Interviews to Philip Linden usually follow the same pattern: answering the typical question “how did you create Second Life?” where he tells his story of how he always wanted to create virtual worlds but studied Physics instead, until the graphics card vendor nVidia launched the GeForce2 chip in 1999, which finally allowed desktop computers to have the right kind of graphical performance to encourage Philip to abandon his job at RealNetworks and start Linden Lab in San Francisco.

On this interview, however, Philip inspiringly added quite a few new ideas.

No language barriers on virtual worlds!

It might be so obvious that it takes a genius to point it out for us, but virtual worlds are a huge tool to overcome the language barrier, as opposed to the text-only Web. Philip gave the following example: when he came to visit the location for the interview, a Portuguese-only sim, he wandered around. Obviously all the information there is written in a language that he doesn’t understand; however, he could perfectly navigate among the content. He understood what each location on the private island was meant to do — after all, you know how to sit on a chair in SL, so long as you’ve mastered the art of point-and-click-to-sit your avatar. He understood what were billboards displaying information. Areas for live music events with a stage were obvious. The orientation area on that island, even if everything was written in Portuguese, was recognisable as an orientation area. Chill-out areas with the appropriate pose balls on romantic nooks were obvious too. So… not understanding the language is not a major handicap on a virtual world, so long as you master the interface.

Second Life is […] a world you can navigate through even though you don’t understand the […] language.

His contrasting experience was opening up a Chinese web page. The Chinese Internet is huge, accommodating hundreds of millions of users. But it’s also impossible to navigate for someone who doesn’t speak Chinese! When opening a page, you don’t have a clue if you’re at a shopping site, a web page for amateur photographers, or merely a blog. You see the hyperlinks and definitely can click on them, but they will show you more text that remains utterly incomprehensible. Most human beings only speak one language, and for them, most content on other languages will remain a secret. (Granted, we can get a clue of what we’re seeing using Google Translator.)

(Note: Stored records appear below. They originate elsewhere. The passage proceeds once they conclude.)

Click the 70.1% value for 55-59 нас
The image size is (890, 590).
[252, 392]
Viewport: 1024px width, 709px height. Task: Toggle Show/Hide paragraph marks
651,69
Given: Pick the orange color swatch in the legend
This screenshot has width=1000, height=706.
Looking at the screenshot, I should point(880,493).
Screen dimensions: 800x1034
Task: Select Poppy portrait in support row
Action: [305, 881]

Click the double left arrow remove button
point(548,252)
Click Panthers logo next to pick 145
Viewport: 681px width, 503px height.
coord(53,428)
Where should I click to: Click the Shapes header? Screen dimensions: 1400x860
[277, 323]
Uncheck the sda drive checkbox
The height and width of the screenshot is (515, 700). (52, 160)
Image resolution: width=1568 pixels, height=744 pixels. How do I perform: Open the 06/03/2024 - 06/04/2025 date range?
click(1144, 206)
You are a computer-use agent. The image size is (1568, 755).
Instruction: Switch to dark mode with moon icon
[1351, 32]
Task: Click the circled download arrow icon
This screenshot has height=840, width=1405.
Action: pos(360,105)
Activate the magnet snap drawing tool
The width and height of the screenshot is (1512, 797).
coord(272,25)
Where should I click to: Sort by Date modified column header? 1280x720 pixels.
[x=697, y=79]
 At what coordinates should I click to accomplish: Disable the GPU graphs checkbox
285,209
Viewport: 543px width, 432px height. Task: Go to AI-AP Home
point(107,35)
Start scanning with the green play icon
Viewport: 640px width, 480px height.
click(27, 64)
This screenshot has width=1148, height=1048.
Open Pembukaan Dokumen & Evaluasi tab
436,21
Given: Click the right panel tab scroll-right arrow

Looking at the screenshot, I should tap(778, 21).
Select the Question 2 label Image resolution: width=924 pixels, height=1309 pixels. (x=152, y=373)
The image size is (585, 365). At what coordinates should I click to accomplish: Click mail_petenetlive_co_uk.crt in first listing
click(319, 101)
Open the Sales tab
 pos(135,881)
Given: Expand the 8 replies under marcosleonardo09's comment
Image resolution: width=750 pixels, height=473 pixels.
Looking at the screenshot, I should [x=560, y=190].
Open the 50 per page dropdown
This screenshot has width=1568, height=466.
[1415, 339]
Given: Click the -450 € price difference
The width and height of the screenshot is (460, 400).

Of course, Philip is aware that the biggest issue with Second Life is that the interface is way harder to learn than using a Web browser.

Second Life is still incredibly hard […] just like walking on broken glass […] but users […] will help with better experiences.

It just pays off, because you can shop on a Japanese sim and be pretty much sure that you will get what’s on the vendor — unlike shopping on a Japanese web shop, where even with Google Translator’s help, you just might not get what you want…

Second Life is not a social network but a place

I’m still fond of quoting Philip on his 2004 interview to Wired:

I’m not building a game. I’m building a new country.

In those days, clearly separating from game and something different was crucial. These days, we’re well aware that Second Life’s not a game — but what is it then? We tend to classify it as a social virtual world and compare it to, say, Facebook in 3D. You’ll see that reference in several places — praising how cool SL is, since it allows communication, forging networks of contacts, doing business, doing workshops/conferences/seminars/classes. SL seems to be rather good at being pitched as “the social network of the future”.

Well, Philip disagrees — or rather, he sees it from the opposite point of view: when he designed Second Life, he was thinking about the architecture of the place: how would the Big City in Second Life look like? How would people design it, create it? What tools would they need? That were his worries. He never really thought about the people that would be living in it, and so, things like using SL for psychological studies or even learning/education came to him as a complete surprise, but a very welcome one. The whole concept of people writing about how to live in the city was something he never imagined to be interesting to anyone. So, SL is the place, the social tools just came later.

The economy

An interesting comparison that Philip made about the RL economy and the SL economy: after the start of the financial crisis in September 2008, residents used SL more — which is understandable, given that being online is a far cheaper alternative of entertainment, so that would be expectable. But… people spent less money. Not much less — a drop of around 1-2% or so, which was not very significant, and on the first quarter of 2009, as the population continues to increase, the overall economy of SL will keep growing too, or so the statistics show.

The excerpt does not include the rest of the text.